Demand Equation. The price(in dollars),and the quantity x sold of a certain product, obey the demand equation. I can't figure out what price the company should charge to maximize revenue
p=-1/10x+150
R=p*x
R=((-1/10)*x+150)*x
R=(-1/10)*x^2+150x
y=ax^2+b*x+c
a=-1/10
b=150
c=0
-2 b/2a=150/2*(-1/10)
-b/2a=150/1/5
-b/2a=750
R max=(-1/10)*x^2+150x
R max=(-1/10)*750^2+150*750
R max=-562500/10+112500
R max=-56250+112500
R max=56250
well, recall what you were told:
The price(in dollars) p,and the quantity sold x obey the demand equation
p=-1/10x+150
You found that maximum revenue R occurs at x=750, so
p = -75+150 = 75
To determine the price that the company should charge to maximize revenue, we need to find the value of x (quantity) that corresponds to the maximum value of R (revenue).
Given the demand equation: p = -1/10x + 150
The revenue equation is given by: R = p * x
Substituting the value of p from the demand equation into the revenue equation, we get:
R = (-1/10x + 150) * x
Expanding the equation, we have:
R = (-1/10)x^2 + 150x
This is a quadratic equation in terms of x.
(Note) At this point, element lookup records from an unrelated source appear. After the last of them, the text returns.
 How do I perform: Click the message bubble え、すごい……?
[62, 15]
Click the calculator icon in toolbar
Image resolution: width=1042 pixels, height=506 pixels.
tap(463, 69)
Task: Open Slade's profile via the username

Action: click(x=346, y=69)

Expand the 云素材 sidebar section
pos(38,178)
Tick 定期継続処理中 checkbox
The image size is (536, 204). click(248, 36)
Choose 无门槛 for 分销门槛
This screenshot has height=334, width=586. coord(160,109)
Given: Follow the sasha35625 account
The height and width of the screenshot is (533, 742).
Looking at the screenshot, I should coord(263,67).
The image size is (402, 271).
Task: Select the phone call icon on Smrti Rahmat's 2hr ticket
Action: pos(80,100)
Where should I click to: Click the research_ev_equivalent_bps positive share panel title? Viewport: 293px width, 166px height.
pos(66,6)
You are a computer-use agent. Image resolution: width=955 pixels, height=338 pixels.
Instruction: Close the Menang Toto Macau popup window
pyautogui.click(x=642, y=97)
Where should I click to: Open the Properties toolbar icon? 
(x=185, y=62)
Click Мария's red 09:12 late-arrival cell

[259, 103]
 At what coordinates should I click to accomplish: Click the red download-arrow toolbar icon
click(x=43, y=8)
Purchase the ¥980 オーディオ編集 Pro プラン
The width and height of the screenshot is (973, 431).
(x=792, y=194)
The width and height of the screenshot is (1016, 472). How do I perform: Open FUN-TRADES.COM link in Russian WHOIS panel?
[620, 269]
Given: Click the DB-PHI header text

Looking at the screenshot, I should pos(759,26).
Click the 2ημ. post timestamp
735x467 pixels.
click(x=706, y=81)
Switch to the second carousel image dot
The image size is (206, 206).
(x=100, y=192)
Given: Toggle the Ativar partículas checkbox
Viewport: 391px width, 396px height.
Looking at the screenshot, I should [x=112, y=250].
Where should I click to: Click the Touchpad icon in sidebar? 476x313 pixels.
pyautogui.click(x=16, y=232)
To find the value of x that maximizes R, we can use the formula x = -b / 2a, where a, b, and c are the coefficients of the quadratic equation ax^2 + bx + c.
In this case, a = -1/10 and b = 150. Therefore, substituting these values into the formula:
x = -(150) / 2(-1/10)
Simplifying, we have:
x = -(150) / (-2/10)
x = (150) / (2/10)
x = (150) * (10/2)
x = 1500 / 2
x = 750
So, the company should charge a price that will result in a quantity of 750 units sold in order to maximize revenue.
To find the maximum revenue, substitute the value of x into the revenue equation:
R = (-1/10)(750)^2 + 150(750)
R = -562500/10 + 112500
R = -56250 + 112500
R = 56250
Therefore, the maximum revenue is $56,250.